- _REQUIRED ACTION_
From the line containing "Given: Expand the" to the final line of the entries, copy each line exactly. Pictures stay out.

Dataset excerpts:
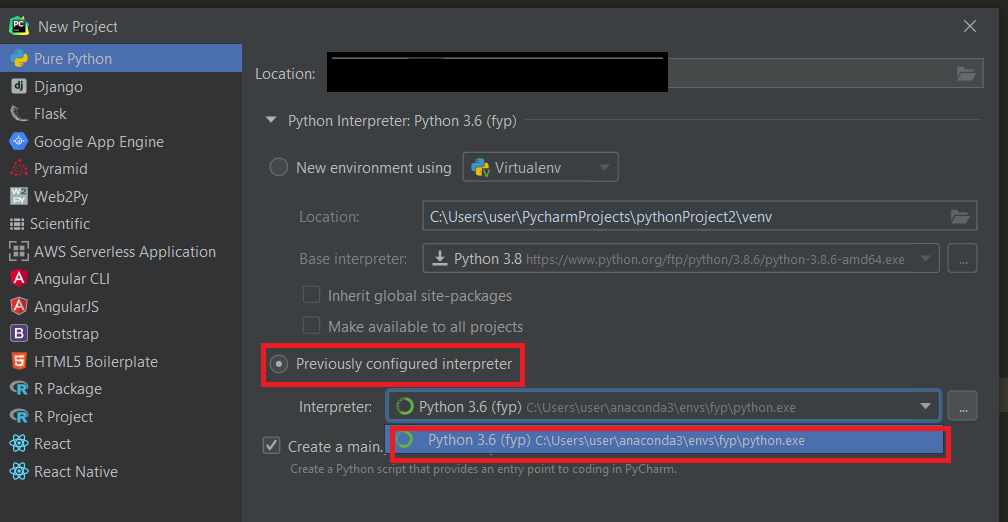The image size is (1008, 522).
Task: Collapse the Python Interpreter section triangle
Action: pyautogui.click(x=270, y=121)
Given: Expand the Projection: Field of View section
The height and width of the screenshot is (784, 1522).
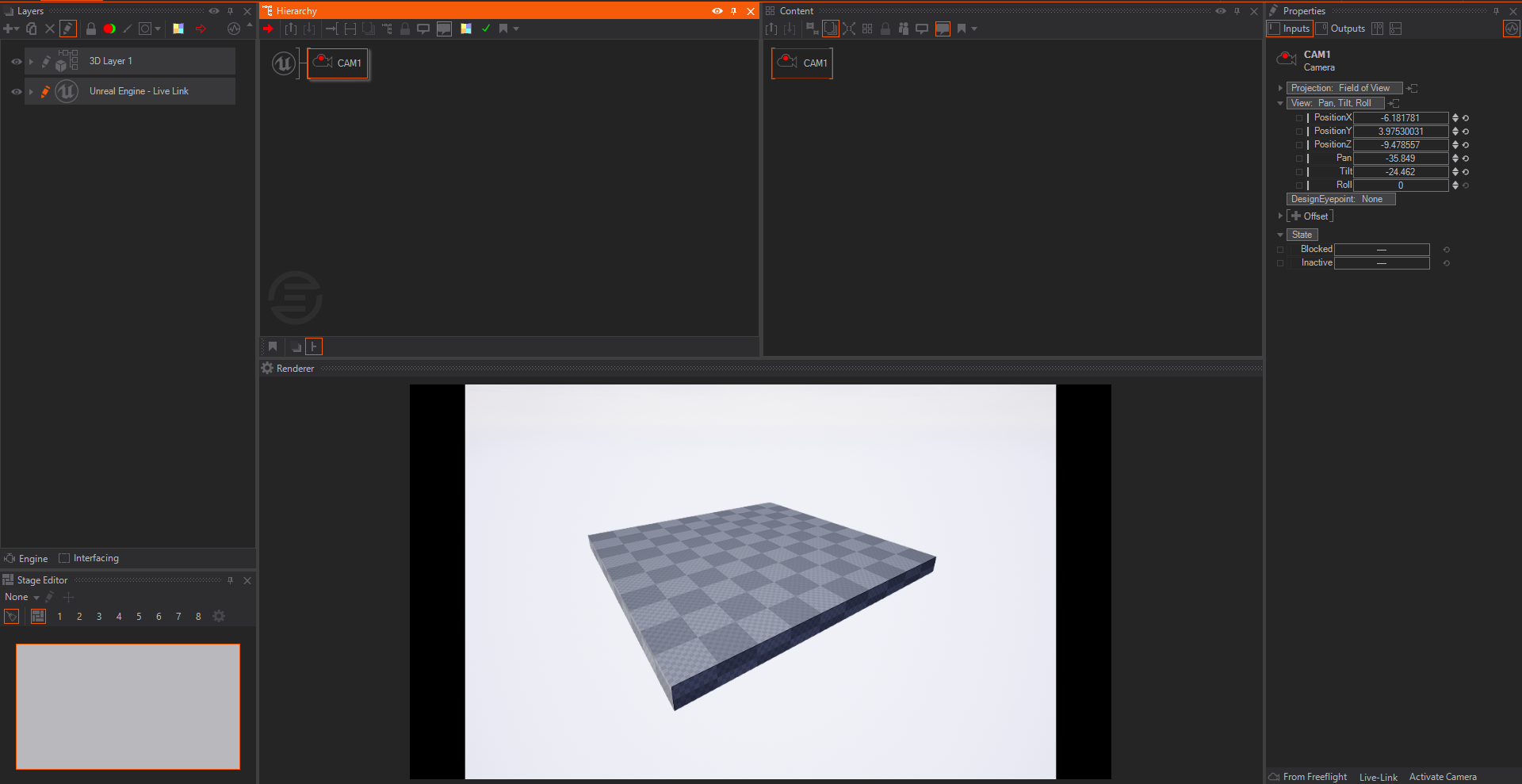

- _OUTPUT OF THE TASK_
Given: Expand the Projection: Field of View section
The height and width of the screenshot is (784, 1522).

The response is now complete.